LATELY, I’VE BEEN RUNNING hither and yon and back again. In the five days since my last post, I put 450 miles on my car — from East Hampton, L.I., to Brooklyn (108 miles), down to Philly and back (150 total), and out to Long Island again today (another 108), plus side trips. And if you count subway miles — well, I’ve been on the Upper East and West Sides of Manhattan and in Brooklyn neighborhoods from Carroll Gardens to Bedford-Stuyvesant.
<- Colored Rhythm, Sonia Delaunay, 1946, Cooper-Hewitt
A few months ago, I could be heard telling people my life was “quiet with a capital Q.” It was, and even with my highly-developed tolerance for solitude and quietude, I was a little unnerved by it at times. When I began my dual-home lifestyle in earnest this spring, I found myself gardening to exhaustion here on Long Island, then going back to Brooklyn to relax. That program has now been discontinued.
Suddenly, there aren’t enough hours in the day or days in the week no matter where I am (and I haven’t even been doing any work work — I polished off the last of five magazine deadlines a week ago). I was reminded of one of my English friend Diana’s visits to New York, when she drew a grid, divided each day into boxes for morning, afternoon, and evening, and wrote an activity into each time slot.
Much of my recent busy-ness has revolved around the life-defining events that June will bring (graduations, baby showers, weddings). I’ve been to a Broadway show (Jerusalem: the hype about Mark Rylance is true), a museum (the Cooper-Hewitt, to catch the wonderful Sonia Delaunay show before it closed), a public garden (the Conservatory Garden in Central Park), and three new-to-me restaurants.

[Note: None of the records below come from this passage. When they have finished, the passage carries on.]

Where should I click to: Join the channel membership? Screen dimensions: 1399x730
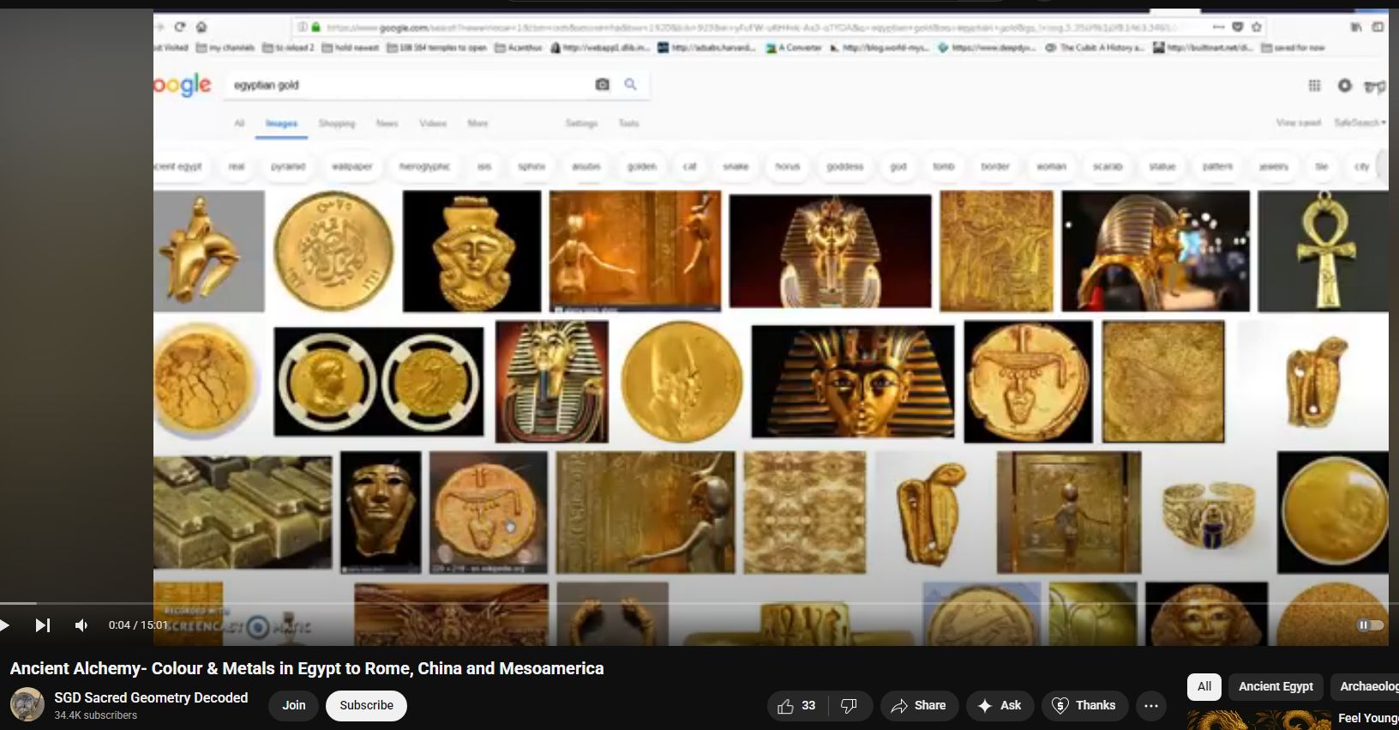[x=294, y=705]
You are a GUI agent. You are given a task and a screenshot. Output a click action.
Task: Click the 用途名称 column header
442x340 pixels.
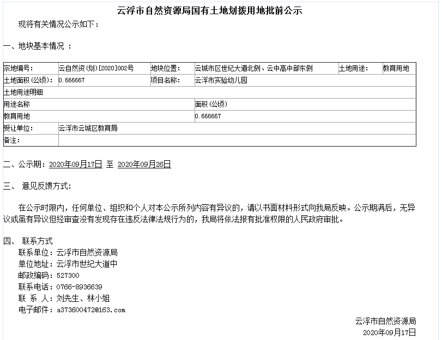tap(17, 104)
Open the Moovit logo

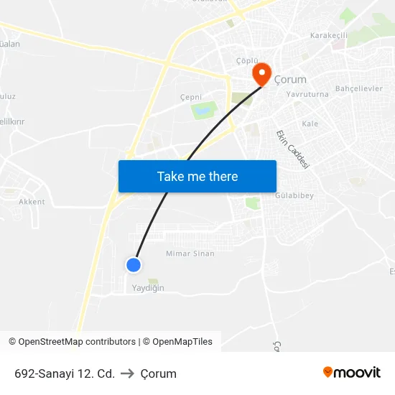tap(352, 372)
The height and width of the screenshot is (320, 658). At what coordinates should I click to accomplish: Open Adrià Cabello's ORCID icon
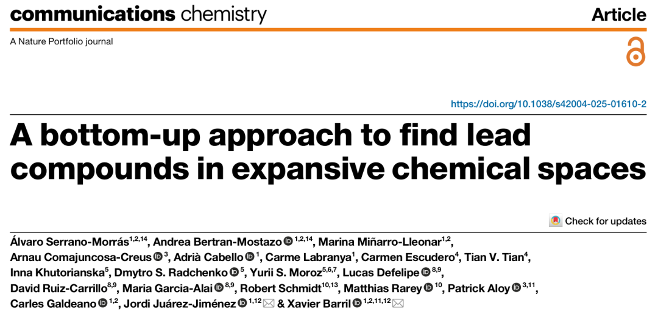pyautogui.click(x=249, y=257)
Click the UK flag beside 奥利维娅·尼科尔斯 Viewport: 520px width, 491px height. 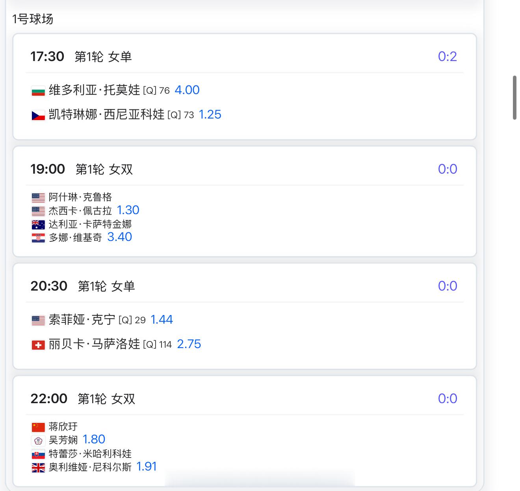pyautogui.click(x=38, y=468)
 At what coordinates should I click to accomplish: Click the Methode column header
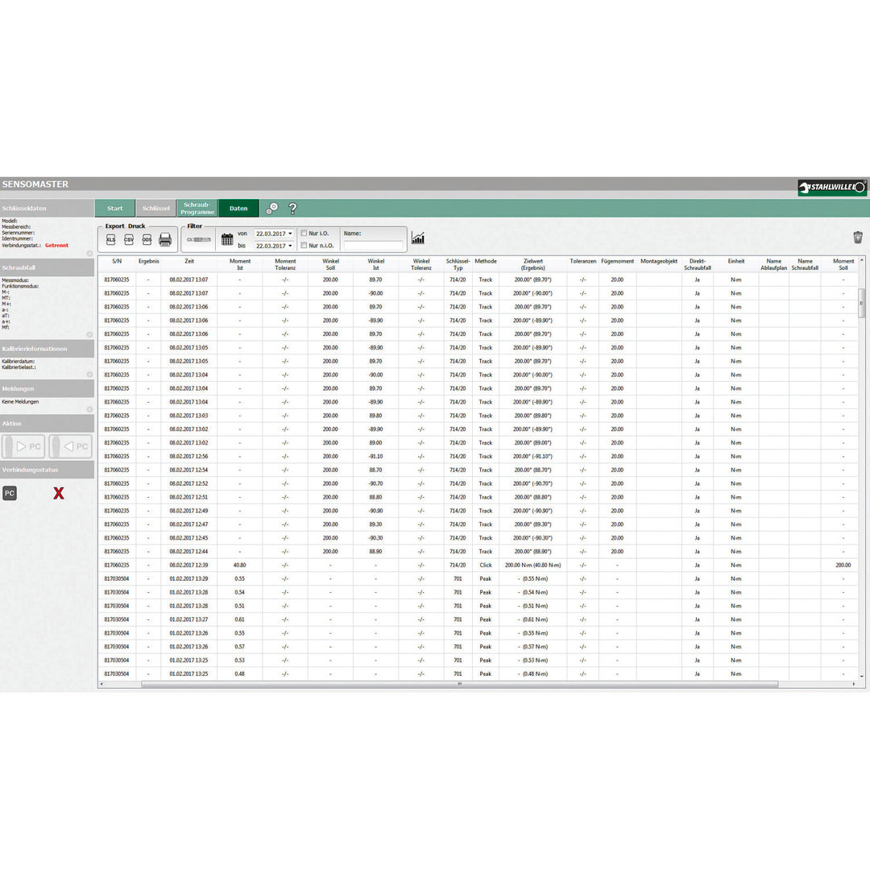pyautogui.click(x=486, y=261)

Tin City, a coffee shop/cafe on Lewis Avenue in Bed-Stuy
My new camera, a Canon S95, stayed in my bag most of the time. Taking pictures seemed too much like work. But occasionally, something compelled me to take it out for an airing, like the morning I met my cousin for a spot of house-shopping in Bedford-Stuyvesant.

Love the awning — you don’t see many like that

A freestanding mansion on MacDonough Street in Bed-Stuy

Saraghina, a farmhouse-style place with a lovely garden on Lewis Avenue, Bed-Stuy

Front-yard greenery on MacDonough Street, Stuyvesant Heights Historic District
On Sunday, I zipped down to Philadelphia to consult with my son and his girlfriend about what to do with the somewhat bizarre 800-square-foot space that has just become vacant on the ground floor of their 1870s townhouse. At one time, there was an ice cream parlor/candy store there, but now the interior is as charmless as the outside is charming. There may be wainscotting and other details hidden by wall paneling, acoustical tile ceiling, and industrial carpeting, but we’re not going to find that out right now. The priority is to rent it as quickly as possible to someone who can use the space as-is: a CPA? Massage therapist? Art gallery? The location is prime Fishtown and the rent is cheap: $795/month. Spread the word!

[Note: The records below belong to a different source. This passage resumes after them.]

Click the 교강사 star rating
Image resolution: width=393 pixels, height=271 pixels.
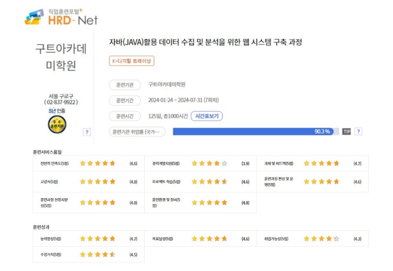tap(97, 181)
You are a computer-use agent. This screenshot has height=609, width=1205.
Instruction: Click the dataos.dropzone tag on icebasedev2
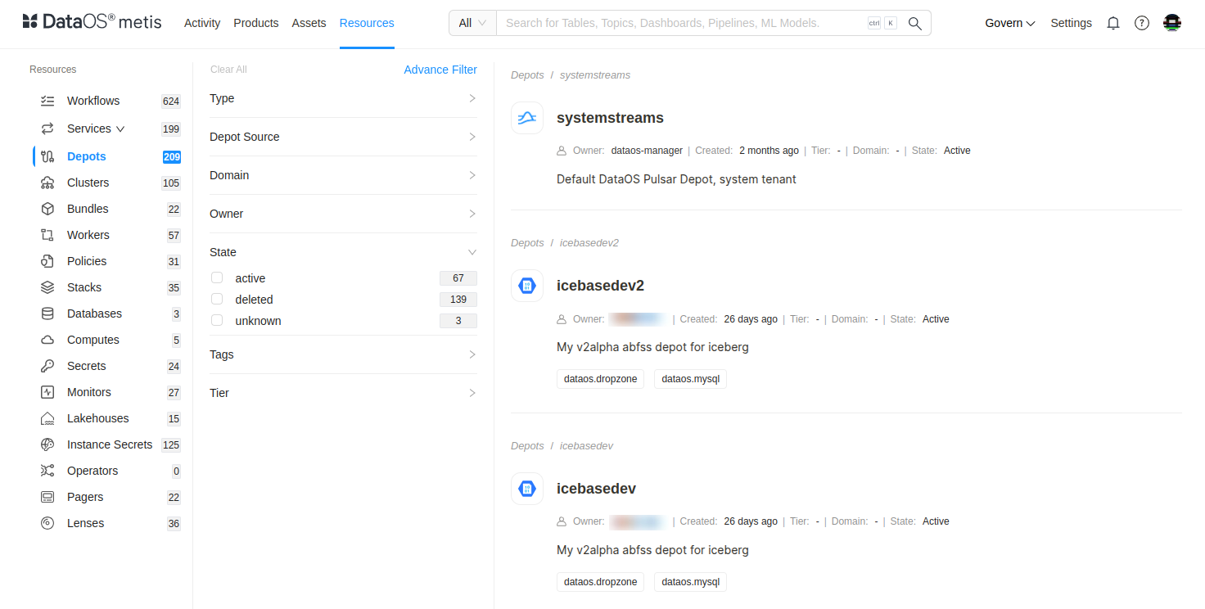[x=600, y=379]
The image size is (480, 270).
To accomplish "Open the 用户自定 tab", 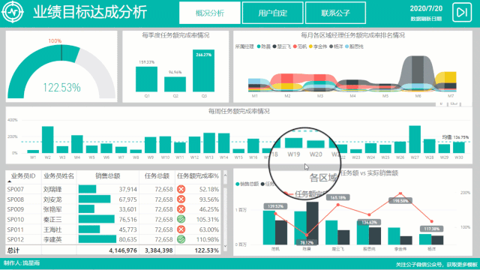I will (273, 13).
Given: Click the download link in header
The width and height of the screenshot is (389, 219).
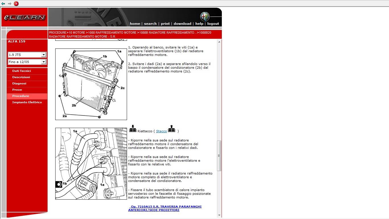Looking at the screenshot, I should tap(182, 24).
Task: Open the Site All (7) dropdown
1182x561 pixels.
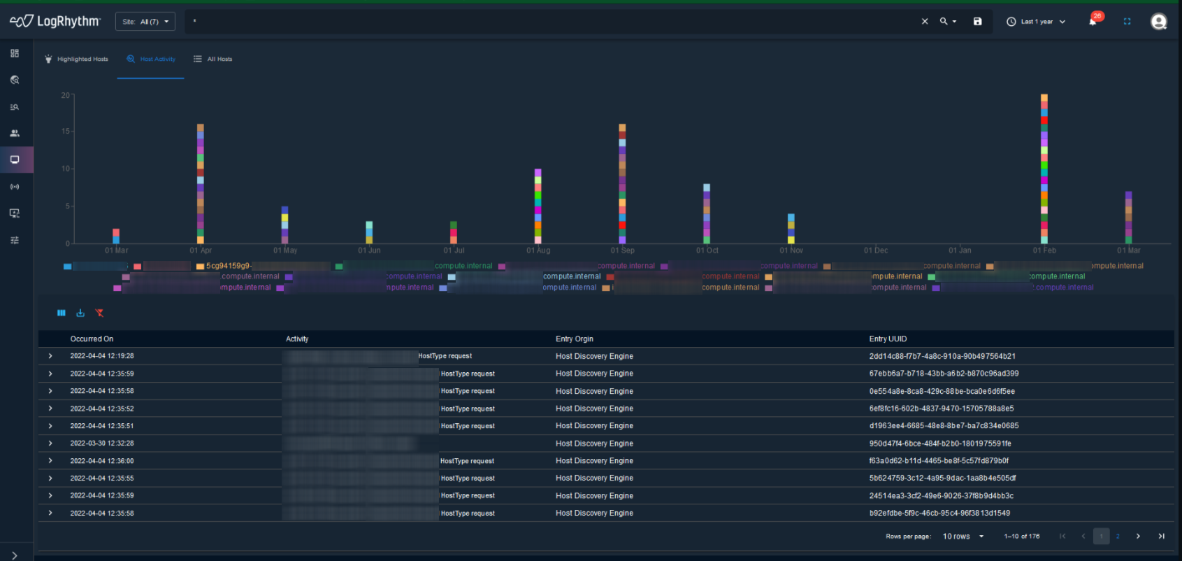Action: click(145, 22)
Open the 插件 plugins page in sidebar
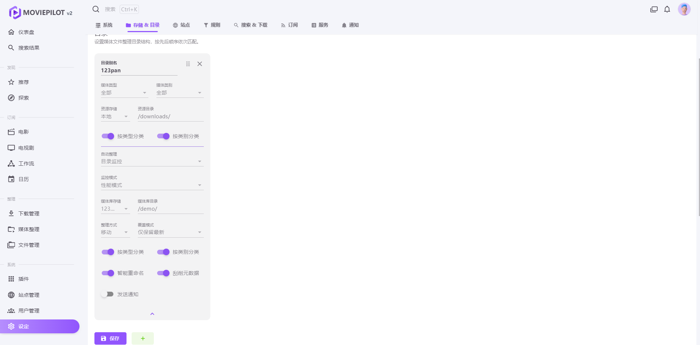 (24, 279)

There’s a vast disconnect between the vintage exterior, above, and the clean but commercial-looking interior, below (it’s still zoned as a store, by the way, and is also legal for living).

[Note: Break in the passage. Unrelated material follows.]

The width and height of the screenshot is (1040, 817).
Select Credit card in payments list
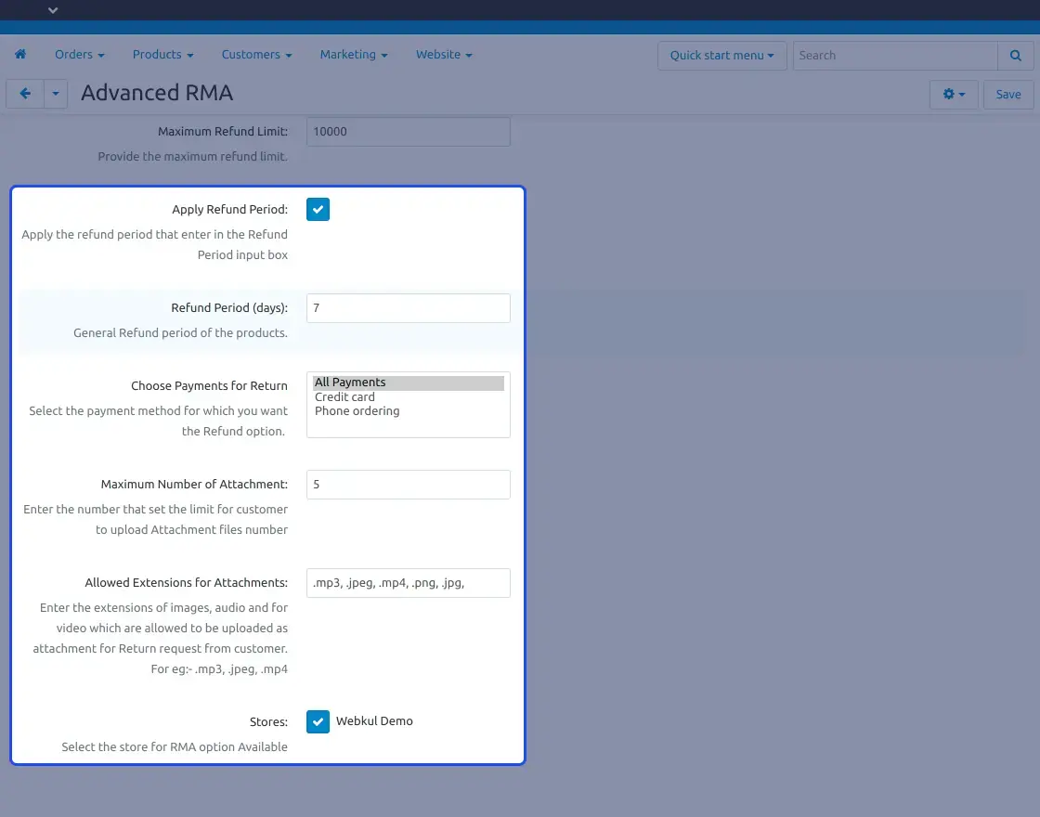tap(345, 397)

We had dinner at prolific Philly restauranteur Steve Starr’s newest, Frankford Hall, below, a beer garden set in an atrium constructed within the shell of an old brick industrial building. I think German food is the wurst, but who cares — it’s mostly about the beer.

Dig the funky two-tone paint job on the woodwork of the Fishtown building, below

Today I traversed the Isle of Long in the opposite direction, arriving back in Springs around 8PM. That’s Accabonac Harbor, below, as it looked last week. Not a bad place to be at all. Think I’ll stay awhile.